Así conocimos a Ismael, aunque ya lo habíamos visto pelear a cuchillo en la esquina del bar Orión.
—Présteme su trompo, pelao –me dijo.
Ismael, el mito, se dirigió a mí. Desconcertado, imbuido en una amalgama de pavor y orgullo, antes de pensarlo dos veces, se lo entregué. Él lo enrolló, lo lanzó y lo hizo bailar en la palma de la mano; enseguida repitió su número tirándolo bajo la pierna y por sobre el hombro: destrezas que ya dominábamos; sin embargo, ejecutadas por uno cuyo nombre causaba terror, eran una novedad.
Tiró mi trompo así y asá, disfrutaba exhibiéndose, y solo cuando él mismo se aburrió de su show me devolvió lo mío. Enseguida sacó de la chaqueta una baraja.
—Vean y aprendan –dijo y comenzó a mezclar los naipes, a veces despacio, a veces a una velocidad mayor que la de los ojos. Por momentos nos prestaba el mazo para que ensayáramos la proeza que él acababa de ejecutar, daba instrucciones, corregía. Por último, nos enseñó las reglas del remis: diez cartas para conformar dos ternas y una cuarta, o dos quintas.
Y mientras formaba ternas, cuartas y quintas didácticas iba refiriendo sus peripecias de tahúr en el café Amarillo y otros salones de juego que desconocíamos: no decía “rosa” sin que los rosales de la memoria se llenaran de sangre; no decía “hombre” sin que un niño pudiera enorgullecerse.
Más tarde nos tocó sufrir las recriminaciones de los mayores que, al verlo con nosotros en círculo, no habían podido creer en tanta mansedumbre, pues sabían que su mano, que en fecha de madres cortaba una flor, en tiempo de guerra se hacía de acero y derramaba sangre.

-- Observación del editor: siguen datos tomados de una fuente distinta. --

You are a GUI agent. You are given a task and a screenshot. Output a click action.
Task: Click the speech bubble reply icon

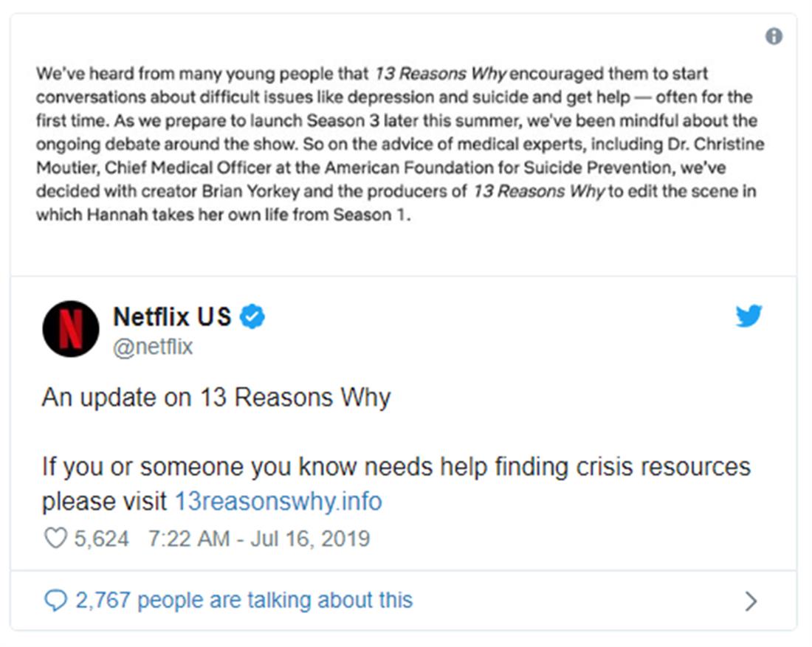(55, 601)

Después, al coincidir con él en la calle, no nos saludaba, quizá ni siquiera nos veía. No obstante, en la escuela faroleábamos diciendo que éramos amigos de Ismael, que él nos había enseñado a barajar las cartas y a jugar remis, y eso nos ayudaba a ganar respeto.
San Bernardo era el reino de Ismael y ningún pillo alteraba su orden; él mismo daba ejemplo realizando sus trabajos en los barrios de los ricos: en las noches, como un gato, iba de expedición a Laureles o a El Poblado a buscar “el tesoro de Morgan”, según decía, y regresaba a gastarse el botín en el Amarillo o en el Orión.
Un día, tras bailar la danza más humana y homicida, la danza del hombre y el cuchillo, y salir perdedor, se marchó al país más habitado.
Desde luego, parientes, conocidos, amigos y hasta enemigos lo velaron con todos los honores: con lágrimas, historias y aguardiente, como se velaba a un hombre en San Bernardo.
En algún momento de ensueño deseé ser un Ismael.
Cuando una llama se resiste al viento, su nombre tiembla en mi boca.